Lawsuit Intelligencer is an attorney-led editorial publication. The standards below describe how we operate. They apply to the editor and to every contributor, and they are public so that readers, journalists, and subjects of coverage can hold us to them.
Independence
Lawsuit Intelligencer does not accept payment in exchange for editorial coverage. We do not run sponsored articles, native advertising, or paid placements that resemble editorial content. We do not coordinate coverage with law firms, marketers, or vendors who may benefit from a particular framing.
The publication is owned and edited by David Meldofsky, who also operates Lawsuit Informer and Lawsuit Center. Coverage of those properties or related industry activity is disclosed in the relevant article. Coverage of competitors or critics of those properties is held to the same standard as any other piece, with the editor's relationship disclosed.
Accuracy
We aim for factual accuracy in every piece. Statements of fact about regulations, court rulings, statutes, statistics, and named parties are checked against primary sources before publication. When primary sources are not available, we use the most authoritative secondary source we can identify and attribute it. We do not invent quotes, attributions, statistics, or sources.
Statements of opinion, analysis, prediction, or argument are clearly distinguishable from statements of fact. Contributors are responsible for the reasoning in their analytical claims; the editor is responsible for whether the piece publishes.
Sourcing
Pieces draw on court filings, agency rulemaking records, bar opinions, statutes, peer-reviewed research, official statistics, named industry sources, and the work of other journalists and analysts. When we rely on another publication's reporting for a factual claim, we name the publication. When we rely on a court order, statute, or agency document, we identify it specifically enough that a reader can locate the source.
We do not pay sources for information. We do not promise sources favorable coverage in exchange for access.
Anonymous and background sources
Bylined contributors take responsibility for the people they cite. Anonymous attribution is used only when a source has a meaningful reason to fear professional, legal, or personal consequences from being named, and when the information is sufficiently important to publish without attribution.
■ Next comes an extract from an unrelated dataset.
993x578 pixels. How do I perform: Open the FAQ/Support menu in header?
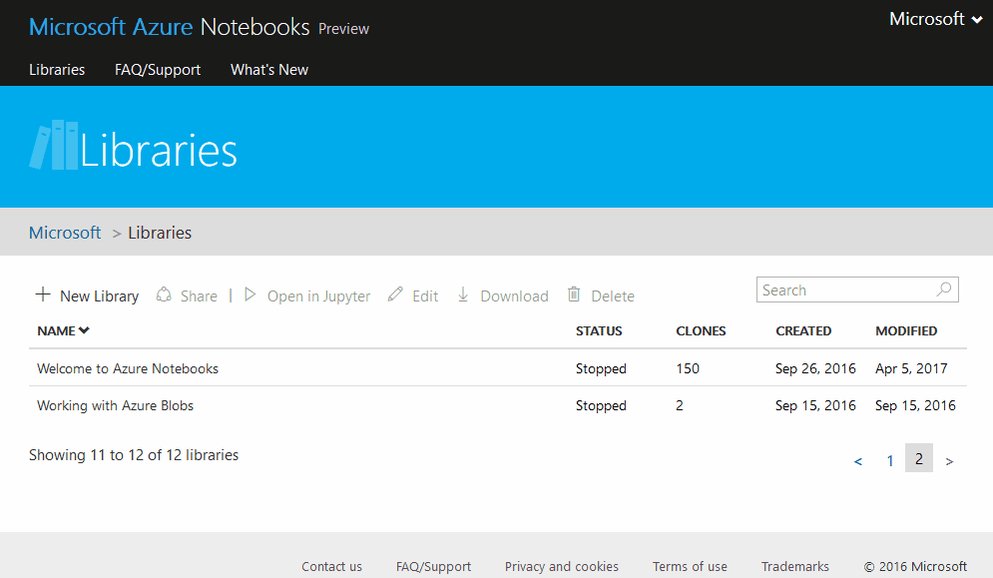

Anonymous attribution is never used to make claims about identifiable third parties without giving those parties an opportunity to respond.
We do not publish pieces in which the author is a pseudonym for an undisclosed party.
Disclosures
Authors writing about cases they are litigating, parties they represent, products they have a financial relationship with, or firms in which they hold an ownership or referral interest disclose that interest in a visible position at the top of the piece. Disclosure is not a license to write promotionally; it is a transparency obligation that runs alongside the underlying editorial standards.
The editor's affiliations — Lawsuit Informer, Lawsuit Center, and his California bar membership — are disclosed on the About page and in his byline. Specific case interests are disclosed on a per-piece basis where relevant.
AI policy
Contributors may use AI tools for research, drafting, summarization, and editing. The analysis, judgment, argument, and authorial voice in any published piece must be the contributor's own.
We do not publish pieces that are primarily AI-generated, pieces in which factual claims have not been verified by the human author, or pieces in which the author cannot speak fluently to the reasoning. AI is a writing tool, not a substitute for the contributor's expertise. Pieces we identify as primarily machine-produced are rejected.
Corrections
If a piece contains a factual error, we correct it. To report an error, email editor@lawsuitintelligencer.com with the URL of the piece and the specific factual issue.
Substantive corrections — misstated facts, misattributed quotes, mischaracterized legal holdings, errors in named parties — are made promptly. Each substantive correction is noted at the foot of the piece, dated, and describes what was changed. Typographical errors and minor formatting fixes are made silently.
If a correction materially changes the meaning of a piece, we say so at the top of the piece as well as the foot.
Right of reply
Subjects of coverage who believe a piece contains factual errors or material misrepresentations may request a correction or, where appropriate, a published response. We evaluate these requests on the merits. We do not retract accurate reporting, criticism, or analysis simply because a subject objects to it.
What is not legal advice
Nothing on Lawsuit Intelligencer is legal advice. Reading any piece, including pieces written by licensed attorneys, does not create an attorney-client relationship. Contributors discussing legal topics they have professional expertise in are sharing analysis, not counsel. People with active legal matters should consult retained attorneys.
Changes to these standards
These standards may be revised. Material revisions are dated at the top of this page. Earlier versions are available on request.